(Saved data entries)
/---

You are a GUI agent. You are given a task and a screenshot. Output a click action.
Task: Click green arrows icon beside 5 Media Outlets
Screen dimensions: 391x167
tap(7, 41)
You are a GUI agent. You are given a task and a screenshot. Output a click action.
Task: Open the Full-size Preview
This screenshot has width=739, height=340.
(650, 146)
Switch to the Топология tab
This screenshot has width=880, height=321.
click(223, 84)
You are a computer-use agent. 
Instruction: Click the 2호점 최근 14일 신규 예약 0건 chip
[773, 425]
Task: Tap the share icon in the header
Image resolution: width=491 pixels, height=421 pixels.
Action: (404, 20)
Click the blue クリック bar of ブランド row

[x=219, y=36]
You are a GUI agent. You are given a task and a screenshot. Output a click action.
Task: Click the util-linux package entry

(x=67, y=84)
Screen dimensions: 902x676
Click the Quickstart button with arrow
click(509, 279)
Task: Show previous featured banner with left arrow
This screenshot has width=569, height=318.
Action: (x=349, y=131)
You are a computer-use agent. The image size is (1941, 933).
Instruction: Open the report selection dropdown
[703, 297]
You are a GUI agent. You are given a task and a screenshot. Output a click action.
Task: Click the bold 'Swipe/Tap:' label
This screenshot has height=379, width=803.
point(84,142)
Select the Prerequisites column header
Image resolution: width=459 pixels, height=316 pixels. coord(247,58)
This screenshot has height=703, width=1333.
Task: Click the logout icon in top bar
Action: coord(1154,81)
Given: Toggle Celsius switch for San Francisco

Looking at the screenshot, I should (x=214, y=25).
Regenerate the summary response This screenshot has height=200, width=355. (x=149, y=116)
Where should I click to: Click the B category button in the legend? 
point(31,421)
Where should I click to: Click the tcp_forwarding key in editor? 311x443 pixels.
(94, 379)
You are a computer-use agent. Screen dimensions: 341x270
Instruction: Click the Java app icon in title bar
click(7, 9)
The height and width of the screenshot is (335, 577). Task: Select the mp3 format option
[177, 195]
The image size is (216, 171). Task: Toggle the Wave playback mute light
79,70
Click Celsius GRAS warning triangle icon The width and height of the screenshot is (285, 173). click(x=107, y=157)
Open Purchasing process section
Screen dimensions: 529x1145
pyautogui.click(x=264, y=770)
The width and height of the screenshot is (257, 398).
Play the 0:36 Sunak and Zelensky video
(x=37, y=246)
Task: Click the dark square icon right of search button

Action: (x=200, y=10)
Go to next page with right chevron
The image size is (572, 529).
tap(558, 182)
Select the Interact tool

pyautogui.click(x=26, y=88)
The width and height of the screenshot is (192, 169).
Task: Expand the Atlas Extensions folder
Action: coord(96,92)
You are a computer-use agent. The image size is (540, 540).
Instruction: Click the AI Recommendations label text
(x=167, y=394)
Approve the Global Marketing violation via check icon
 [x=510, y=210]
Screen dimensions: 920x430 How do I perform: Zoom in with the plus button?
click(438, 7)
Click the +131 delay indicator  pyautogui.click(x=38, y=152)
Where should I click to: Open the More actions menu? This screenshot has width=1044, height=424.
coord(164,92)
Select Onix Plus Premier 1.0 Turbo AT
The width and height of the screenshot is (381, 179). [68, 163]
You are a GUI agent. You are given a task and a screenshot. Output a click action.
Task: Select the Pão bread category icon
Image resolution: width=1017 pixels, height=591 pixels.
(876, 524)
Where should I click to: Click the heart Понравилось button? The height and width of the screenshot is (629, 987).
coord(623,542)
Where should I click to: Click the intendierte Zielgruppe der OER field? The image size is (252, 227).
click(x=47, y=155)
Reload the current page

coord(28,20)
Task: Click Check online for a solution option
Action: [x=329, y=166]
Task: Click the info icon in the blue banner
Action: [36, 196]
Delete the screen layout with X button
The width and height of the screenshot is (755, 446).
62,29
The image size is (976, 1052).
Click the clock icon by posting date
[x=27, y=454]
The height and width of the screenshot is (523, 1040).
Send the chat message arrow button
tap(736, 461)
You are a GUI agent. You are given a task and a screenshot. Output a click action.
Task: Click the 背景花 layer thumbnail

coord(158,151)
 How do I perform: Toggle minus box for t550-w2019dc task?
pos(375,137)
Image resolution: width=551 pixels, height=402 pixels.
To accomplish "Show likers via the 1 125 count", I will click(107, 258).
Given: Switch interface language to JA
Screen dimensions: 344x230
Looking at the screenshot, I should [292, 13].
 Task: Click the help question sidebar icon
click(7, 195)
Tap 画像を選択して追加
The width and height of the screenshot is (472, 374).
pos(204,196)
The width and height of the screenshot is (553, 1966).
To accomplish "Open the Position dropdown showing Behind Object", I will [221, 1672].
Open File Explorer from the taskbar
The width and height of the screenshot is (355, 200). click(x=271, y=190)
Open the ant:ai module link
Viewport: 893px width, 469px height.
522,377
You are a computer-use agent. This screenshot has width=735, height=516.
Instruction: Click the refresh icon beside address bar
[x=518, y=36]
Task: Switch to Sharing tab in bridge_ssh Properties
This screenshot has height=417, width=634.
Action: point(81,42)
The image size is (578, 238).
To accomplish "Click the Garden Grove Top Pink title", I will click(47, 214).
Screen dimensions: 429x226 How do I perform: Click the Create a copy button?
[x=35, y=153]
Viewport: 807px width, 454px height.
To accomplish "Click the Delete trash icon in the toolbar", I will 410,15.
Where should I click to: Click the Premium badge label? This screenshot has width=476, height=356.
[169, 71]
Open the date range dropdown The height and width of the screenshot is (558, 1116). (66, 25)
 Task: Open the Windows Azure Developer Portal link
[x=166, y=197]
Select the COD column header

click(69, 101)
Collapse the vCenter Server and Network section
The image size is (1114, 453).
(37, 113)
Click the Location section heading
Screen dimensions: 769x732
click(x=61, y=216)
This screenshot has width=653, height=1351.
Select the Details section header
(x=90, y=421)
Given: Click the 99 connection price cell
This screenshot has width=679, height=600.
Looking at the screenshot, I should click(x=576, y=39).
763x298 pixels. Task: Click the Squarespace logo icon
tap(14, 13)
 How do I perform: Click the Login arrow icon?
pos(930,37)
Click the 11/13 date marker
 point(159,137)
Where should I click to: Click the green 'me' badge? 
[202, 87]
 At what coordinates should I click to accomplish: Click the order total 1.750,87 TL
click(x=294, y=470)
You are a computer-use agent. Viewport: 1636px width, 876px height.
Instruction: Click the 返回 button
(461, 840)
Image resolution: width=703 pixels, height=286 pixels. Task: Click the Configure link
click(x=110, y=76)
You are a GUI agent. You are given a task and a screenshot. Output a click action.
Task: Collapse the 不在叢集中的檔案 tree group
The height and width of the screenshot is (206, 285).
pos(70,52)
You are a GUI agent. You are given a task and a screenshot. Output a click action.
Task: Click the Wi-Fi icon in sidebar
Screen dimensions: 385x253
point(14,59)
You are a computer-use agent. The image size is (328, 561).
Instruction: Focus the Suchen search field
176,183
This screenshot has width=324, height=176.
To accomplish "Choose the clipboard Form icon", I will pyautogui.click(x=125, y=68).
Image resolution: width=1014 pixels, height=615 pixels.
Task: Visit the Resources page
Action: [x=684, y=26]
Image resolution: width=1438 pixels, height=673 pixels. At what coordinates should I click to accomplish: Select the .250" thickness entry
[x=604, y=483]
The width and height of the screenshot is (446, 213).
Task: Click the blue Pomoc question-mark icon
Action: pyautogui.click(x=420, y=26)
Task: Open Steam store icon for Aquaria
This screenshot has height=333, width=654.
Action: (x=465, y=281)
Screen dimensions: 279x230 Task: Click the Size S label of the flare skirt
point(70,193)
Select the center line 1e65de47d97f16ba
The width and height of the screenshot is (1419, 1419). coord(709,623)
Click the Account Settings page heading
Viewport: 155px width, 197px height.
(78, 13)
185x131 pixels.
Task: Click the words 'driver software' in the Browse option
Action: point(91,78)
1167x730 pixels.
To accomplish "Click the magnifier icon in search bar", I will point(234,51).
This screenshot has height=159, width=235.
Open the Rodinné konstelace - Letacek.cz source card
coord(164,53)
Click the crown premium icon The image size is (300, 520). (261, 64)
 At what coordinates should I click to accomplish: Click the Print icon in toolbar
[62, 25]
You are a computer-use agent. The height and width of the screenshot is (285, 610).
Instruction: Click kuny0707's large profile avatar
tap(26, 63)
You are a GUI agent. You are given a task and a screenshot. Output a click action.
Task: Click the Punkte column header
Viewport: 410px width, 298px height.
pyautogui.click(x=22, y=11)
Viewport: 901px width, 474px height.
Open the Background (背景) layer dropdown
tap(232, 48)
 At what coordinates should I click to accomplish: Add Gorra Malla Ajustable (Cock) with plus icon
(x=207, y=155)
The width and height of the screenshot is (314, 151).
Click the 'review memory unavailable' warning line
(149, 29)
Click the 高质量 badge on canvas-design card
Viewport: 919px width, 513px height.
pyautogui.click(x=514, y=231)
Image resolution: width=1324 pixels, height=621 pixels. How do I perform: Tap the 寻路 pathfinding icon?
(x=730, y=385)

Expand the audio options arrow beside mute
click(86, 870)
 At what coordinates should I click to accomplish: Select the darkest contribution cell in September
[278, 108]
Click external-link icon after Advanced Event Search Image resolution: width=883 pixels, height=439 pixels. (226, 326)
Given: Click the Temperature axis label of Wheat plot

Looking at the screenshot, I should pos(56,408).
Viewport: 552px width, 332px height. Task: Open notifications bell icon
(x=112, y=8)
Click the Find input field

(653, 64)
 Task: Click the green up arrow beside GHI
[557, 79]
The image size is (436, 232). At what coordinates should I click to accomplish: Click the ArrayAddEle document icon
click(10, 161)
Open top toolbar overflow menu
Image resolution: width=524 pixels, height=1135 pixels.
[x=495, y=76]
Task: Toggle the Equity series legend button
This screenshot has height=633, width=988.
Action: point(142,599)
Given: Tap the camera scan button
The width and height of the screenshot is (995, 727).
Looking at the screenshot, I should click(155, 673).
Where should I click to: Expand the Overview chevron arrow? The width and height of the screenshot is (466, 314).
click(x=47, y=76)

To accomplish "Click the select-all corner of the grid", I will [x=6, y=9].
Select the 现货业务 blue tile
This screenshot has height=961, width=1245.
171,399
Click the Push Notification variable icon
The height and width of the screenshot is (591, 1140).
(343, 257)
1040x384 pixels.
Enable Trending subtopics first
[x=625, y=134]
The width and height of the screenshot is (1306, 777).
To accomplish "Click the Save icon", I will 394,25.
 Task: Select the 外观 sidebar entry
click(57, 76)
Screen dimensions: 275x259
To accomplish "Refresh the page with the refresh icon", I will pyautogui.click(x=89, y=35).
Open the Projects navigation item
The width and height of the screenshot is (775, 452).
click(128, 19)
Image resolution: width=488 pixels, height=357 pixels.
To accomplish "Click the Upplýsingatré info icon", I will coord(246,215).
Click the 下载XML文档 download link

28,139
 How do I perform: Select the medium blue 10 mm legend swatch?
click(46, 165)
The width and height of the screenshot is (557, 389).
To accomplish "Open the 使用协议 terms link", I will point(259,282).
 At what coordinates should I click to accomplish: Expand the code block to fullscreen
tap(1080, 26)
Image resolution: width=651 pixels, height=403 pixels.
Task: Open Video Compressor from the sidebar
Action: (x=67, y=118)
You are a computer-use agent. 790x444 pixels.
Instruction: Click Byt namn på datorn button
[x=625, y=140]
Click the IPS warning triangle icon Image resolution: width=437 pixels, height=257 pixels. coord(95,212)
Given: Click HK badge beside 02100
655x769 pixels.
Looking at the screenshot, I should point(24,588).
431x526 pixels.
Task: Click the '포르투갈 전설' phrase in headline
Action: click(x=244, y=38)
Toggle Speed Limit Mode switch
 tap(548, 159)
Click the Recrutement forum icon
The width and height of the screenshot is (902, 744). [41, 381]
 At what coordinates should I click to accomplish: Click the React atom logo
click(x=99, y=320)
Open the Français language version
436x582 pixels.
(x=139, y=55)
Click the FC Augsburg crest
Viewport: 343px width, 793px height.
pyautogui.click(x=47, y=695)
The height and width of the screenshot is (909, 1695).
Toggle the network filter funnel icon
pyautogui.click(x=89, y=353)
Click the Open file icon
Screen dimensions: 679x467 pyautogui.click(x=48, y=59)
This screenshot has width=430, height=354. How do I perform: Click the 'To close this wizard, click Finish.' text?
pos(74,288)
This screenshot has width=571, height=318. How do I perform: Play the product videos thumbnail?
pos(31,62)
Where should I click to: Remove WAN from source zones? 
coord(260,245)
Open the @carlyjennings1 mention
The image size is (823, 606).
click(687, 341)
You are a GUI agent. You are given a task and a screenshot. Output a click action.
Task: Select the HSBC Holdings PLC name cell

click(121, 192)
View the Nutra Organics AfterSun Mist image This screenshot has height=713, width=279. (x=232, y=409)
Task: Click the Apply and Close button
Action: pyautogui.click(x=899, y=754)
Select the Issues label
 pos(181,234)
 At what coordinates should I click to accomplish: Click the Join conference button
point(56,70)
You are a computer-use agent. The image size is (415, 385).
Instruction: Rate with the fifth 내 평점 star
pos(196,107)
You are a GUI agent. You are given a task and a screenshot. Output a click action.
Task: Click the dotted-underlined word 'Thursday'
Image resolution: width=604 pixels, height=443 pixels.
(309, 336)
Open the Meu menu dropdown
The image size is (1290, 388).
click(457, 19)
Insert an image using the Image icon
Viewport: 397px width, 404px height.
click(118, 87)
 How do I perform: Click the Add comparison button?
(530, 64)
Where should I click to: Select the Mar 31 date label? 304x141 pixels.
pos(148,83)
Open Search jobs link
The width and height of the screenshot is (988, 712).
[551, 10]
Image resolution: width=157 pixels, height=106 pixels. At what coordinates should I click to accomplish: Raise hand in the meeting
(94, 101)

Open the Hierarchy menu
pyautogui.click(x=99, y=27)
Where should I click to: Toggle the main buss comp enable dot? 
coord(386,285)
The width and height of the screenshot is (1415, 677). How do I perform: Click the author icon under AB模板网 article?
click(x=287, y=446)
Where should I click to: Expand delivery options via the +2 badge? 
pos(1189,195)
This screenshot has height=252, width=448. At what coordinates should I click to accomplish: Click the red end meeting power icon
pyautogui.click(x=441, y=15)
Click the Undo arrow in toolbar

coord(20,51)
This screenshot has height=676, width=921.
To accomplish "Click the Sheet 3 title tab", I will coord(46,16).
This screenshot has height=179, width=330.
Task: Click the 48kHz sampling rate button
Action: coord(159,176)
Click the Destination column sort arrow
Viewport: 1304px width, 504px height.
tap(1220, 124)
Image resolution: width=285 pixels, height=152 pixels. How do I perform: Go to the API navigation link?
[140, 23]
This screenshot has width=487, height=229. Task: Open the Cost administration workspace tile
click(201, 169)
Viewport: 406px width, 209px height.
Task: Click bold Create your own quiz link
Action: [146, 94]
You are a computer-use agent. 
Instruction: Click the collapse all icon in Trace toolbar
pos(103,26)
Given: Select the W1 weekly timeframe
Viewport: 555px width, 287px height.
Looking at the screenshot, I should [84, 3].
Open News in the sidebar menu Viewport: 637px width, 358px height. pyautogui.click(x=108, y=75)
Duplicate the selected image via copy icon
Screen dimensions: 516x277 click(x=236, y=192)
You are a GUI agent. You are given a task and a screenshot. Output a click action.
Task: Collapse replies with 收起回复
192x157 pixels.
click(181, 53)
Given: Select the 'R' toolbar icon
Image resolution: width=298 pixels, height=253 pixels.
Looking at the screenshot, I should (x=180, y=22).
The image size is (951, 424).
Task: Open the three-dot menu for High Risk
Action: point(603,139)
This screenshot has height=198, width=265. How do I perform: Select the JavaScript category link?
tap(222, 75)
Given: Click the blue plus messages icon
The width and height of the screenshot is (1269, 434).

\---

When you reach the line holding "Select the 现货业务 blue tile" in the records above, begin reproducing exactly, stop after the line holding "Open the Projects navigation item", and output nothing else.

ANSWER AREA:
Select the 现货业务 blue tile
This screenshot has height=961, width=1245.
171,399
Click the Push Notification variable icon
The height and width of the screenshot is (591, 1140).
(343, 257)
1040x384 pixels.
Enable Trending subtopics first
[x=625, y=134]
The width and height of the screenshot is (1306, 777).
To accomplish "Click the Save icon", I will 394,25.
 Task: Select the 外观 sidebar entry
click(57, 76)
Screen dimensions: 275x259
To accomplish "Refresh the page with the refresh icon", I will pyautogui.click(x=89, y=35).
Open the Projects navigation item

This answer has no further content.